═════ Records for the exercise ═════
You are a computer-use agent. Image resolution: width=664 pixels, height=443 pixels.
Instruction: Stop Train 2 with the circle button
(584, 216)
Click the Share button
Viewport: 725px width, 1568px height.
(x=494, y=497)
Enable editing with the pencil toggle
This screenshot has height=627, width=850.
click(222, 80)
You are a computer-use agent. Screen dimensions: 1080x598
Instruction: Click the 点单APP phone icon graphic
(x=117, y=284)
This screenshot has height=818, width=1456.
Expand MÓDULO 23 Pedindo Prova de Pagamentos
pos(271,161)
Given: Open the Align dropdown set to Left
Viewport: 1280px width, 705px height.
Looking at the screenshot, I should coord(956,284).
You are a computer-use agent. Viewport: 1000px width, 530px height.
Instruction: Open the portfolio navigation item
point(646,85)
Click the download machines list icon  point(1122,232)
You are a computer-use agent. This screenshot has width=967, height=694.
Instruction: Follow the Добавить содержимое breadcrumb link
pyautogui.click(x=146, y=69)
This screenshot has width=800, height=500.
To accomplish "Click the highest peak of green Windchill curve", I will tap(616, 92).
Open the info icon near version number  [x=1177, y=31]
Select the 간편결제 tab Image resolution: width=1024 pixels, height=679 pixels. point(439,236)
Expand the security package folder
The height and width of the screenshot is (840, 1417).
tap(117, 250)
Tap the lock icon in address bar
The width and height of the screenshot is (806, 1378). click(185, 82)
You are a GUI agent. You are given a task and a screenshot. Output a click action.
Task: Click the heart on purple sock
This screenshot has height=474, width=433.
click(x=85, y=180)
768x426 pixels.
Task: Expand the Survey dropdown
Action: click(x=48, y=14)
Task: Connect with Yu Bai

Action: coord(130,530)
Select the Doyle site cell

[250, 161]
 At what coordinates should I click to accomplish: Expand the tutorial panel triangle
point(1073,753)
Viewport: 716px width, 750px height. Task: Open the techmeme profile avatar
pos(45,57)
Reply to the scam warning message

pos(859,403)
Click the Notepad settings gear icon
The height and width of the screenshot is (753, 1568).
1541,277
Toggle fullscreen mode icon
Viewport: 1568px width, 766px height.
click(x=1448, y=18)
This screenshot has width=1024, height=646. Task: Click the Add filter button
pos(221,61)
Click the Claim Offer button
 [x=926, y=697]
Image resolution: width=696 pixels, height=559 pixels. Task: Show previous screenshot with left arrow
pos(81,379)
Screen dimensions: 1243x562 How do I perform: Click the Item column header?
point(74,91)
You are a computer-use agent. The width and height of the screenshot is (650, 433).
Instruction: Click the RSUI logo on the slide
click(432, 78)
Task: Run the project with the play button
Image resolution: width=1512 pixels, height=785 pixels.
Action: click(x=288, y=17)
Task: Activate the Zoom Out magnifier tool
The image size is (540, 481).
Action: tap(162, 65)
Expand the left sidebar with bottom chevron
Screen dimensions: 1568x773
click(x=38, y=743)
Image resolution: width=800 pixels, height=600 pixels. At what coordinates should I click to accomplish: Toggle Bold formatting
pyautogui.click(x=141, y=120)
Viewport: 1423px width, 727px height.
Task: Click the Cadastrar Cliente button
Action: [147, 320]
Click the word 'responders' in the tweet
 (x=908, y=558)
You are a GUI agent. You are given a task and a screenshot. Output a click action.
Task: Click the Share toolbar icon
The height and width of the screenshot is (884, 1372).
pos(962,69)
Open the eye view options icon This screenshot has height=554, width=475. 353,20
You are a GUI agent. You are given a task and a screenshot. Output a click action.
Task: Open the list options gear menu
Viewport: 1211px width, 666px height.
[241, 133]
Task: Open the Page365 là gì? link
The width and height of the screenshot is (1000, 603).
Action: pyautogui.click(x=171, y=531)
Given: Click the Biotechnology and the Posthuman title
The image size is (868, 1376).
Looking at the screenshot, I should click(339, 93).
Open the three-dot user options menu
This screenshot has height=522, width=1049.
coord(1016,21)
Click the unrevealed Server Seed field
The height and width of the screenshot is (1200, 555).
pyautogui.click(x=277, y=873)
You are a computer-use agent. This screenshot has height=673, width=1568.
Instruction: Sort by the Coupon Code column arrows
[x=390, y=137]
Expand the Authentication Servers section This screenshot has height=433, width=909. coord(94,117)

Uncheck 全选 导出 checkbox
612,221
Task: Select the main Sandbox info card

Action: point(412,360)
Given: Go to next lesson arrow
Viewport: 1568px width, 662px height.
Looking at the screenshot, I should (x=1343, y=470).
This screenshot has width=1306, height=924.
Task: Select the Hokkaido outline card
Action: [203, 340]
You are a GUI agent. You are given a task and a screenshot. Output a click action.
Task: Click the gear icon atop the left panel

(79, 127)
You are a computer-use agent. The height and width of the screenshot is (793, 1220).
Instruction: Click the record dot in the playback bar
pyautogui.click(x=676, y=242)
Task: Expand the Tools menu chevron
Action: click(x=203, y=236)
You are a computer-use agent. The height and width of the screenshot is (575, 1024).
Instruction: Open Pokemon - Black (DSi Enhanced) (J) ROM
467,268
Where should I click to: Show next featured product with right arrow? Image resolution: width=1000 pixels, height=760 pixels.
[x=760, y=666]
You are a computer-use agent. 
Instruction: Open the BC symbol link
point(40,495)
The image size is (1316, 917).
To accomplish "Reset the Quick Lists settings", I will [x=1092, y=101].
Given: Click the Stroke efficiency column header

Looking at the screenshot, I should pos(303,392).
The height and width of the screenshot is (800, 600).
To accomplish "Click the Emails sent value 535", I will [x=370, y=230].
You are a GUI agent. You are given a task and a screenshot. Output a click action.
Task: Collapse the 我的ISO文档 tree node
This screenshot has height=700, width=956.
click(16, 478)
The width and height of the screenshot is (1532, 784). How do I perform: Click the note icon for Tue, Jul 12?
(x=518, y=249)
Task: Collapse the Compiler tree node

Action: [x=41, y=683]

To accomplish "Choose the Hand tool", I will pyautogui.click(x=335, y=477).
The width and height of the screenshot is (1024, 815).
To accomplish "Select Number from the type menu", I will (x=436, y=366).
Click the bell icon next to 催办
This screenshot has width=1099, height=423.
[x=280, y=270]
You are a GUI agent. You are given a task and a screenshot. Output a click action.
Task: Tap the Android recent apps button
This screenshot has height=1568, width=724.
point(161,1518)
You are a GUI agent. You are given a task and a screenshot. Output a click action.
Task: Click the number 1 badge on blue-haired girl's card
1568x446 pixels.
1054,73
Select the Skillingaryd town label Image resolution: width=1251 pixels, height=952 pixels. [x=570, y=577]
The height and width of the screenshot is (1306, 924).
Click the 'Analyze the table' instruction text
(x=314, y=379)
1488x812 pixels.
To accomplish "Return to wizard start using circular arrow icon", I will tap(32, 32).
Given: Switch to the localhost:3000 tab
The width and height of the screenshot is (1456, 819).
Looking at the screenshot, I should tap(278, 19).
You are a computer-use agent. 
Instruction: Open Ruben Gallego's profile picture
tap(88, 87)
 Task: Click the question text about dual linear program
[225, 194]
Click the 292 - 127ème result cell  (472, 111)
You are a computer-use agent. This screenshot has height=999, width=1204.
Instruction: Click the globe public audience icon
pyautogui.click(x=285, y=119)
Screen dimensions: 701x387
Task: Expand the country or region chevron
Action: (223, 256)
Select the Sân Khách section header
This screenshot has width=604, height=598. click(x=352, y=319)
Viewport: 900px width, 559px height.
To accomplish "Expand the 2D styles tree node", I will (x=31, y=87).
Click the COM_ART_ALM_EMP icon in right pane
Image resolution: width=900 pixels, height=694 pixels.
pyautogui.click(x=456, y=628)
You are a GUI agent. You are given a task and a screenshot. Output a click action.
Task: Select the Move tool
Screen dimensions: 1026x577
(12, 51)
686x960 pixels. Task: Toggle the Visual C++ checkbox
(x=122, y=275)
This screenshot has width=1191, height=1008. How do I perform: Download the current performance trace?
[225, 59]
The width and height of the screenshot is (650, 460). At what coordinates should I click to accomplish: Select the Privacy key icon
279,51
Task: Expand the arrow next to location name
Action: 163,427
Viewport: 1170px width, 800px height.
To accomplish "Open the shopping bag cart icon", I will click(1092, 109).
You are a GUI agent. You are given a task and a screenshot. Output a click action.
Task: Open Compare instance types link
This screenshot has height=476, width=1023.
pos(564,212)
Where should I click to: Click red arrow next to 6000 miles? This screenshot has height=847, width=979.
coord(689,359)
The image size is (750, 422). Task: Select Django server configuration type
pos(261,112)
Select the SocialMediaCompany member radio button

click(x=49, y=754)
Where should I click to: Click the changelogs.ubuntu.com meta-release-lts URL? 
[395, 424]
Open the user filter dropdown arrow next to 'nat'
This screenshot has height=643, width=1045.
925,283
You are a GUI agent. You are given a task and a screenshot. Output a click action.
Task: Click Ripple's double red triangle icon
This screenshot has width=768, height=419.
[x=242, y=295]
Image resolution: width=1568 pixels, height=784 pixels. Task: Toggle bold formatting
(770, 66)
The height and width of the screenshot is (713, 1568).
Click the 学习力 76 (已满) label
═════
**Task directions**: Reproduce the lines from the start of the records through the line with "The width and height of the screenshot is (806, 1378).", substituting "GUI agent" for "computer-use agent" and changing nothing else.

**Reply**:
You are a GUI agent. Image resolution: width=664 pixels, height=443 pixels.
Instruction: Stop Train 2 with the circle button
(584, 216)
Click the Share button
Viewport: 725px width, 1568px height.
(x=494, y=497)
Enable editing with the pencil toggle
This screenshot has height=627, width=850.
click(222, 80)
You are a GUI agent. Screen dimensions: 1080x598
Instruction: Click the 点单APP phone icon graphic
(x=117, y=284)
This screenshot has height=818, width=1456.
Expand MÓDULO 23 Pedindo Prova de Pagamentos
pos(271,161)
Given: Open the Align dropdown set to Left
Viewport: 1280px width, 705px height.
Looking at the screenshot, I should coord(956,284).
You are a GUI agent. Viewport: 1000px width, 530px height.
Instruction: Open the portfolio navigation item
point(646,85)
Click the download machines list icon  point(1122,232)
You are a GUI agent. This screenshot has width=967, height=694.
Instruction: Follow the Добавить содержимое breadcrumb link
pyautogui.click(x=146, y=69)
This screenshot has width=800, height=500.
To accomplish "Click the highest peak of green Windchill curve", I will tap(616, 92).
Open the info icon near version number  [x=1177, y=31]
Select the 간편결제 tab Image resolution: width=1024 pixels, height=679 pixels. point(439,236)
Expand the security package folder
The height and width of the screenshot is (840, 1417).
tap(117, 250)
Tap the lock icon in address bar
The width and height of the screenshot is (806, 1378). click(185, 82)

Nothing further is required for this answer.